My first reads of the summer were these two: The Five Love Languages of Children & Rump: the True Story of Rumpelstiltskin.
The love language concept gives five, concrete ways to effectively communicate love in your relationships (this website gives the full run-down on it), and this short read teaches parents how to best communicate love to their children.

I majored in Marriage, Family, and Human Development at BYU (the major is now called "Family Life") so mothering aside, knowing "love languages" and how to speak them is right up my alley. AKA, understanding human behavior and how to improve it is something that thrills me.

While the book, of course, explains the five languages, my favorite part about it was learning where communicating love fits in the parent-child relationship, like in the contexts of how a child learns and disciplining...
One of the truest wishes of my heart as a mother is to discipline positively and effectively, and this read taught me at least two things to do to make that happen: 1) know how my children receive love, and then 2) be sure not to discipline them in their "language."
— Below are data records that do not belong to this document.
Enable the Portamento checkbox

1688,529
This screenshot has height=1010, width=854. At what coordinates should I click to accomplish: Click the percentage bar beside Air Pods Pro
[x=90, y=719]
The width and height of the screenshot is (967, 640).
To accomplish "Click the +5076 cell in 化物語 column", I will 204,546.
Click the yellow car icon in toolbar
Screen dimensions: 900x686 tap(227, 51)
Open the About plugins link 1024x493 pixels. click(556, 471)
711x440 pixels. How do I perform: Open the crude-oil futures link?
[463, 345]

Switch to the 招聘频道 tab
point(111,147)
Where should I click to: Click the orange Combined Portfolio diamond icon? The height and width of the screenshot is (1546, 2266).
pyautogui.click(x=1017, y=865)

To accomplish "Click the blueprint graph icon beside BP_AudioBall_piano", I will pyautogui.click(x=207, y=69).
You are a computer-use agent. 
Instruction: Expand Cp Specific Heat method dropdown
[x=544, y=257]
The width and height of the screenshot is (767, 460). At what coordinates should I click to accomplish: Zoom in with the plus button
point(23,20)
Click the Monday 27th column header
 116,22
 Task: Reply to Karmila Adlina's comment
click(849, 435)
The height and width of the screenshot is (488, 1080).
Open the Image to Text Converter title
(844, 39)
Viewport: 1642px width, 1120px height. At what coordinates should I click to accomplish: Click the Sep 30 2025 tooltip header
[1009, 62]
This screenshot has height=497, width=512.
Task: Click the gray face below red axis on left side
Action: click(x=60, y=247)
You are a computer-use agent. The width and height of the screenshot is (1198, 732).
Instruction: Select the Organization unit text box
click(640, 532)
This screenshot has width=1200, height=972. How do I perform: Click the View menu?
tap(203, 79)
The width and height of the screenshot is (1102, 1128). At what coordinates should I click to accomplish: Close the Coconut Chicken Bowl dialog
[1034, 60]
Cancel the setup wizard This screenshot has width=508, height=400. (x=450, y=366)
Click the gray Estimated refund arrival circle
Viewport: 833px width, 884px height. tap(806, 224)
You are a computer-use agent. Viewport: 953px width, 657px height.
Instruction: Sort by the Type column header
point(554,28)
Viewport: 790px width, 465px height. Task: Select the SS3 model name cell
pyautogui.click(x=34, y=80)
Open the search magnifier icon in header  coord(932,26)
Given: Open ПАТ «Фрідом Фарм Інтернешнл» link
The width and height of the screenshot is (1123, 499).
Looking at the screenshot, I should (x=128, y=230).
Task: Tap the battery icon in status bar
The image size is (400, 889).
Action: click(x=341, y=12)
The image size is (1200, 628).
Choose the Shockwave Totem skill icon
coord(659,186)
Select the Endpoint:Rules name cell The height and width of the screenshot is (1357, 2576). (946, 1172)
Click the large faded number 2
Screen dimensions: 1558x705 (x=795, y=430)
So if Olivia turns out to be a quality-time girl, then giving her an isolated, totally-removed-from-all-people time-out would be ineffective. She'll only feel punished that way, not disciplined (the book explains the difference between those two in a brilliant way). She'll feel unloved rather than treasured, and that'll just empty her "emotional love tank" further (cheesy phrase, true concept, also explained in the book).

Knowledge is empowering, especially in relationships, and this book teaches some gems that makes family bonds better. I highly recommend it to all

Backtracking to the why's of human behavior, Rump claims that a person's ultimate destiny is totally determined by their name...
So this book is all about why Rumpelstiltskin was named so and what it did (or did not do) for him. A quick read and a typically untold side of a classic fairytale, I really liked this book.

The whole name theme got me thinking as I finished it...what if your name really is indicative of your life's purpose?

I thought of the meaning of mine, Ryan, and Olivia's names, and if the theory is true then...

Ryan ("Little King") will one day be short and win a tennis tournament - the official king of the court.

I'm a tsunami in-the-making, a future doer of serious damage (Jeni --> Jennifer --> "White Wave").

Olivia is a bit o' peace (Olivia --> Olive --> "Peace"). That one I can see, although that girl and her lungs can be loud and anything but peaceful.


Jokes aside, I think there could be some clout to that thought - that your name has an influence on who you are. Rump got me thinking about that big idea and one other, which is what I loved about the book most of all...books are wonders at bringing thinking to a real, genuine level.

Two good reads down, cheers to the six ahead! 


  1. I really have been want to read the Love Languages for Children, but have had the hardest time finding it. Where did you buy it?